I wish I had more ancestors who lived in Oklahoma, because these probate records are amazing. From page one I could tell that this was the exact same person in question because of all the relationships given.
Some 39 pages in, we see:
Yes. This Mary Ferik is undeniably the same person as the person on the headstone.
This establishes that Mary Genzer married both a person named Cisak and then later someone named Ferik, and that she lived in Colgate, Oklahoma.
So that led me to look up marriage records. I found Mary Cisak marrying George Farik on 17 July 1908 in Coalgate, Coal County, Oklahoma.
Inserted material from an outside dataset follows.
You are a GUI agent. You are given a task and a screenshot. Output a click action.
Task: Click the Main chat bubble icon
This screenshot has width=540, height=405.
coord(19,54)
And this is where the plot thickens. Here she is in 1920, alone. Did George Ferik die before 1920?
And why was Mary buried as CISAK, rather than Ferik? And is it really Čísak? I think it is but… I am not totally sure.
I have the 1880 Genzer passport application, and Mary is not on it, perhaps suggesting she stayed behind and married Čísak there.
I do not think it is a coincidence that there is an Adalbert Čísak living in Coalgate, Coal County, Oklahoma. At first I thought this could be her first husband, who she might have married before she came.
I found this guy on an ancestry tree, and found that it pointed to an immigration record of 1905, through Galveston.
To brother Stanislaw in Coalgate… Indiana? I really do not read Oklahoma, but that is okay.
It looked like this family came from Moravsk. Privoz. So I tried to find a place by that name and lo and behold, Přívoz is a place in Ostrava.
And after a lot of searching, I found Vojtěch aka Adalbert there, on the 1900 birth record of his daughter Anna.
All the other US censuses say that this guy is Polish. I kind of think that Čísak was a Pole living in Ostrava, and that he was from a place called Brzesko, Galicia.
I could not find a marriage record for my Mary to a Čísak in this area, though. Drat.
I wonder if Stanislaw is a lead. The timeline seems to be something like:
- Mary is born in 1859
- Mary does not go with her family to America in 1880; perhaps she is already married by then?
- Mary is already in the USA by 1908, when she marries for a second time (George Farik)
- George either dies before 1920 or she divorces him
- Mary dies in 1922 and is buried with her family
She had no heirs. Hmm.
I will have to keep searching for her mysterious husband. I thought I had this one all figured out, but then, nooo… haha.